Delivery of Estimated Cash Consideration Sample Clauses

Delivery of Estimated Cash Consideration. At the Closing, subject to Section 6.12(a), (i) $15,000,000 (the “Escrow Amount”) shall be deducted from the Estimated Cash Consideration and deposited with U.S. Bank, National Association (or another reputable financial institution jointly selected by Buyer and Seller) (the “Escrow Agent”) pursuant to the escrow agreement substantially in form of Exhibit A (the “Escrow Agreement”), (ii) $500,000 (the “Holdback Amount”) shall be deducted from the Estimated Cash Consideration and withheld by Buyer pending determination of the final Purchase Price in accordance with Section 1.4, and (iii) the remainder of the Estimated Cash Consideration (the “Closing Cash Consideration”) shall be paid to or at the direction of Seller by wire transfer of immediately available funds in accordance with the wire instructions for Seller set forth in the Allocation Certificate.

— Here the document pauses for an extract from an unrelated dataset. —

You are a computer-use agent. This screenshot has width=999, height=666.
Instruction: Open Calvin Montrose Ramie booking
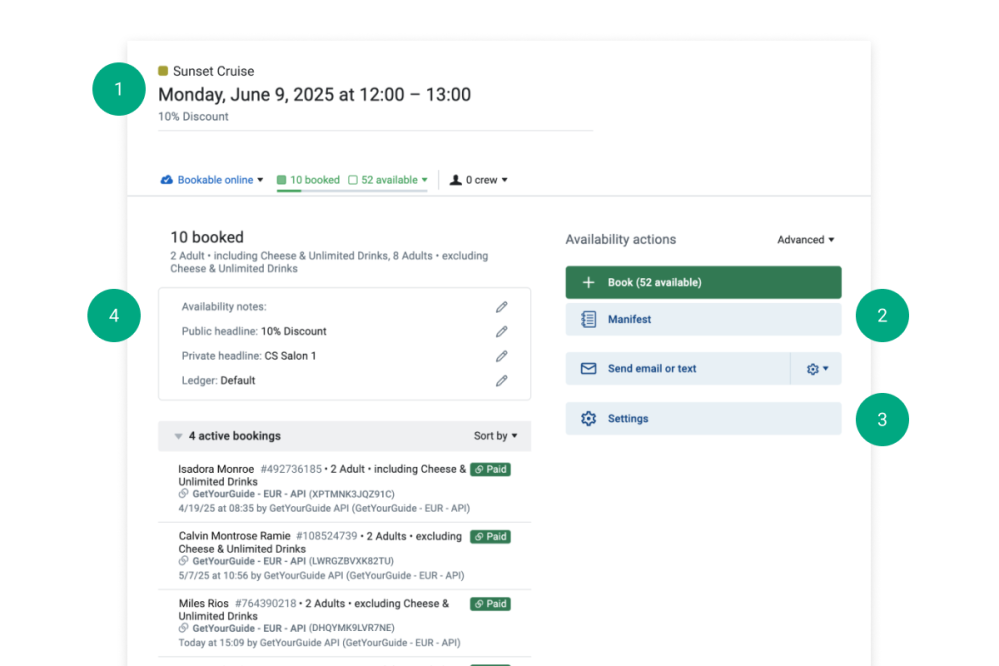[235, 536]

Such wire instructions set forth in the Allocation Certificate shall include wire instructions for payment by Buyer to the ScotCo B Holders of each such Holder’s portion of the Closing Cash Consideration as necessary to satisfy the obligations of the Company and Seller with respect to the acquisition of the ScotCo B Shares. No Holder or Seller Party shall have a claim against Buyer in respect of any amounts paid to Seller or Owner Representative on behalf of such Holder or Seller Party, or otherwise paid in accordance with the wire instructions set forth in the Allocation Certificate.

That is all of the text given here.